Parts of India are reeling under floods and the situation in North-East India is nothing but grim. As is known, during this season, the Brahmaputra floods and like every year, this year too India is grappling with flood management and monitoring. But Bangladesh, which depends on India and China for water flow data, has been able to manage it better.

“Under a bilateral agreement, India provides observed data and forecast of identified locations to Bangladesh twice a day during the monsoon. We get data from Nepal, China and Bhutan about river flow upstream,” said VD Roy, Director, flood forecasting management division of the Central Water Commission. India provides data from two points on the Ganga, five on the Brahmaputra, and one each on the Teesta, Feni and Barak rivers, while China provides river flow information from three points on the Brahmaputra river in Tibet.

Now that the country can learn about potential hazards a few days in advance, preparations can be made earlier. In an interview to thethirdpole.net, Sazzad Hossain, Executive Engineer at the Bangladesh Flood Forecasting and Warning Centre (FFWC), had said that they made a forecast for the ongoing flood in the Surma-Kushiyara basin (in the Ganges Delta) prior to June 30. They had also forecast that the water level at many points of the Brahmaputra and Ganga might cross the danger level soon.

According to Bangladesh’s Department of Agricultural Extension (DAE), they have made preparations to provide fresh Aman paddy seeds to farmers, in case crops are damaged by the floods.

But, in India, even the CWC site has been under criticism for a while now. “The CWC flood forecasting site provides forecasts only for a given point of time, which is removed as soon as the time of forecasting gets over. The forecasting in table format is made only for those sites where the water level has crossed the warning level,” said Himanshu Thakkar of South Asia Network of Dams, Rivers and People,

The CWC flood forecasting website does not provide three-day, or five-day or ten-day forecasts. The flood forecasting section on the CWC site has two options ‘list based’ and ‘map based’ but the latter wasn’t working when National Herald checked the site. The same section was down during Uttarakhand floods in 2013.

“This is in contrast with the flood forecasting done by Bangladesh because the website provides water level data for each site in the country in one place and it is fast, more responsive and user friendly. Besides, on the CWC site, there is no option of keeping a record of previous forecasts. All the forecasting data available in the CWC website is available in English and not even in Hindi,” added Thakkar.

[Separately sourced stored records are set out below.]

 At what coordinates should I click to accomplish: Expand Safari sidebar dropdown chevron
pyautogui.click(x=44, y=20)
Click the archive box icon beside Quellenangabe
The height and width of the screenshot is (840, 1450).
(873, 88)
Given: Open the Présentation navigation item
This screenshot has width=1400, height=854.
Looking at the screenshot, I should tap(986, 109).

“Even the Nepal Hydrology and meteorology website gives you much more data than our CWC website. It has a map which gives you the situation at any given point of time,” said Thakkar.

“Flood management consists of many measures and management of flood can only offer protection to a reasonable degree. The forecast is formulated and issued by CWC and given, in this case to the offices in Dibrugarh, Guwahati and Jalpaiguri. This year we forecast with a lead time of three days,” said Roy.

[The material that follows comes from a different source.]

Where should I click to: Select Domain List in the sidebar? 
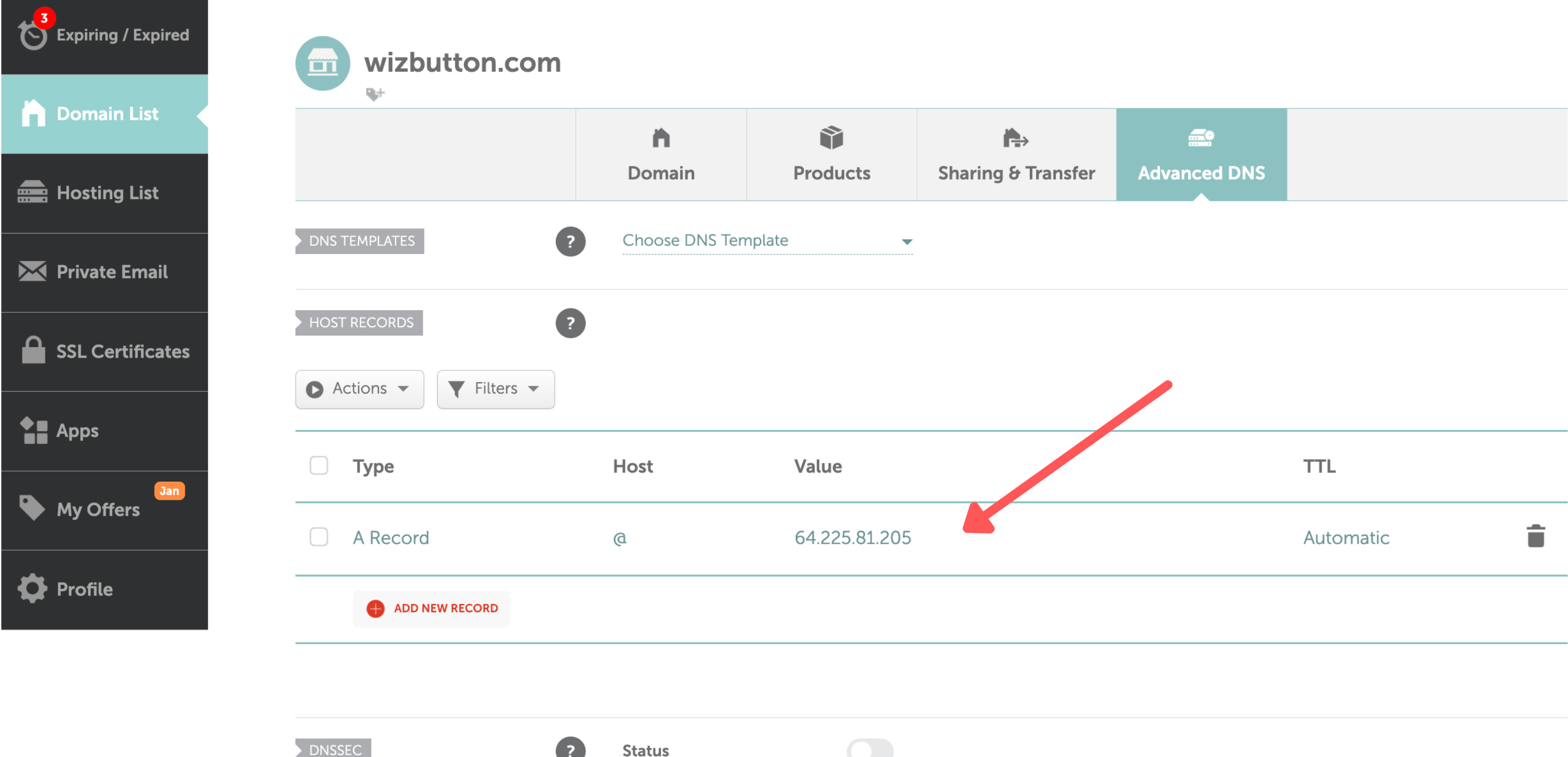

“We provide the flood forecast at least 72 hours before and along with the rainfall forecast from the Meteorological department, we issue flood warnings to the district magistrate, National Disaster Management Authority and SDMA,” says Pradip Kumar, Member, CWC.

It doesn’t help that the National Disaster Management Authority, whose Chairman is the Prime Minister, has remained without a Vice Chairman since 2014.